Hi Unity team and community:

I am trying to implement a Unet model to do denoising work as a post-process for rendering by Senti. Everything works well but the inference (i.e. engine.excute() ) consuming much more time than I expected. Here are some pics of rendering status and profiling

as you can see, the total time of rendering + post-process in one frame is about 84 ms and denoising cost most of it.

After searching deeper, I find that ConvTranspose2D_Kxk and Upsample2D_Nearest_Floot spend almost 40%, this
is unaccepted cause this model is pretty light ( 280k paras and 1.1 MB), input and output tensor size are both (1, 4, 1080, 1920)

As a comparison, I also use a native plugin that uses cuda and onnxruntime for inference. It only cost about 40 ms to do the same job

So I really wonder why these ops take so much time? Should I expect you will do some optimizing on it in the future?

Hope somebody can help. Thanks!

Yeah that’s not normal.
Upsample shouldn’t be that high.
Could you share the model we can investigate and optimize a bit?

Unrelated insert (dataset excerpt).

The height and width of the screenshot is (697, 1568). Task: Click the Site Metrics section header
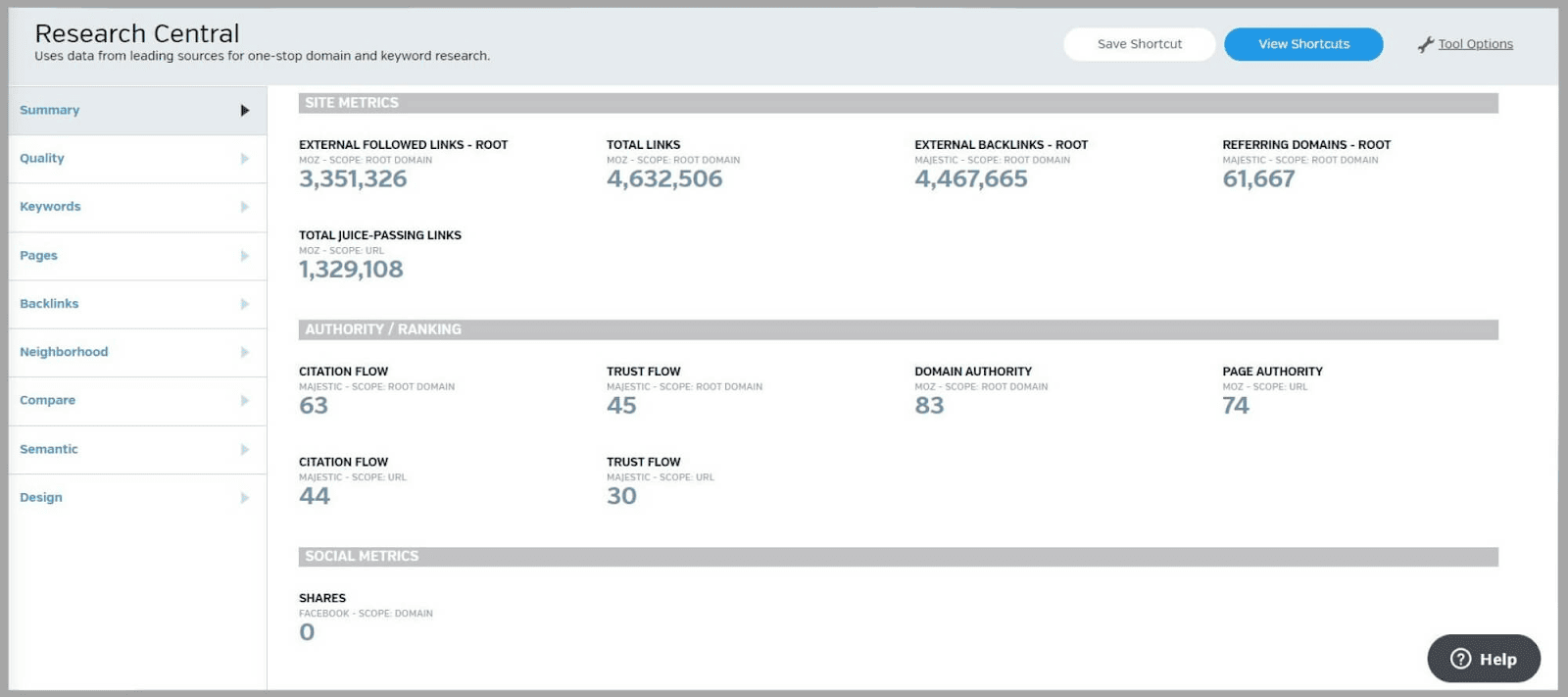point(898,103)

sure, but it’s not convenient for me to upload it to cloud, you can take it from
this github repo which named image_hfs_color_4_250_3_32_skip_usHDR_fp16.onnx

here is another issue, I also tested Sentis inference performance by opengl, it performed even worse to 150 ms, as I know opengl doesn’t support compute shader well, isn’t it?

OpenGL does support compute shader.
Webgl doesn’t and our pixel shader backend is slower than our compute one.
Could be the driver that is slower. I’ll investigate. thanks for sharing the model

Thanks for your swift reply! Yes, OpenGL does support compute shader but It seems to be not very efficient in inference and I never use Webgl.

Hope you can find answer as soon as possible!

This is known internally as Task 202